Monday, April 25, 2016

Evocative artifacts

The Great War: stories inspired by items from the First World War written by many beautiful authors, David Almond, John Boyne, Tracy Chevalier, Ursula Dubosarsky, Thothee de Fombelle, Adele Geras, A.L. Kennedy, Michael Morpurgo, Marcus Sedgwick, Tanya Lee Stone and Sheena Wilkinson.  Illustrated by Jim Kay. Quite the line-up, wouldn't you say?

The title pretty well describes the premise of this collection of short stories; 11 stories based on a specific object that connects in some way to World War I and evokes a time, a place and a prompt for the imagination that takes us, the reader, there.

These items are a Brodie helmet, a compass, the nose of a Zeppelin bomb, a recruitment poster, a Princess Mary’s gift fund box, a soldier’s writing case, sheet music, a butter dish, a Victoria Cross, school magazines, and a French toy soldier.

It may be that your own imagination is stirred just contemplating what the stories might be.

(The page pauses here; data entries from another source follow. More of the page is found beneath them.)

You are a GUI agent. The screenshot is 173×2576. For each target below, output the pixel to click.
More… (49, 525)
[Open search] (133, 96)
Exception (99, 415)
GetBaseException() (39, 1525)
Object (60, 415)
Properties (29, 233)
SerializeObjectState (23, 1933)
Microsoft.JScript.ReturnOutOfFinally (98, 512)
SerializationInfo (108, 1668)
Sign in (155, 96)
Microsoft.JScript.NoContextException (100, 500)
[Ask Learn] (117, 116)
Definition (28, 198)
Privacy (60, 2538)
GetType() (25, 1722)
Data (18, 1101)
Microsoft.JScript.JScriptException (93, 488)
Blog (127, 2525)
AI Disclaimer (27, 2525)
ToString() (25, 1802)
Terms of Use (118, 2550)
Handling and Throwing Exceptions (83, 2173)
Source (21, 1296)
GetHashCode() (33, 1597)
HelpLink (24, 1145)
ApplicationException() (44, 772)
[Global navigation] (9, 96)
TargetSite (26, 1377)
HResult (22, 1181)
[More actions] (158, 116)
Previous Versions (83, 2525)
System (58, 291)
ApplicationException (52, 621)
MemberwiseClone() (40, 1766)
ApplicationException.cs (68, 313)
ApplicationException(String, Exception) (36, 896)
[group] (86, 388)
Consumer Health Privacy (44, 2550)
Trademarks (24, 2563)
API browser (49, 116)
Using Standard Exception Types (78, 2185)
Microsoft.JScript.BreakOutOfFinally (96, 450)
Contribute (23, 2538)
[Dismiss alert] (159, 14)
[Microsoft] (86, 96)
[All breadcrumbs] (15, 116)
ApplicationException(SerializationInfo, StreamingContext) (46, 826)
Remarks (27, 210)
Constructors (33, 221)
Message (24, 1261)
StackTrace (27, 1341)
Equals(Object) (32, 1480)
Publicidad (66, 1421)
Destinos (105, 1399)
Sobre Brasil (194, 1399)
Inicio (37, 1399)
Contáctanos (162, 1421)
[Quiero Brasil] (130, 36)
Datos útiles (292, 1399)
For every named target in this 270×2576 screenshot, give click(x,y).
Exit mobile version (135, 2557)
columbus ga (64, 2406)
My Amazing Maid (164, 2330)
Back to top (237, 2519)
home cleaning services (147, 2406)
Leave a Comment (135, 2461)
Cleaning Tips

The Brodie helmet becomes a way for family to reconnect to a great-great-grandfather who died too young; the writing case a way for a class of children to understand the waste of war and the bravery needed to create a new world; a compass that provides a melancholy focus for a severely injured soldier who may be able to find the missing pieces once the doctors from the Tin Noses Shop get to work; or how a brass horn literally saved the life of a musician/soldier from the 369th Infantry Regiment, the Harlem Hellfighters.

Each story is very well told. The book is beautifully designed and illustrated. All the artifacts are written about in the back of the book to provide a little more context. This small weighty book will leave readers with lots to think about.

This would be a terrific book to use to model developing a story around an artifact. A co-worker suggested that immigrant families often have keepsakes with interesting stories and may provide inspiration for exploring family history, traditions and culture.


Recommended for thoughtful, strong readers grades 5 and up. I think that older students will take away more from these stories than younger students, however.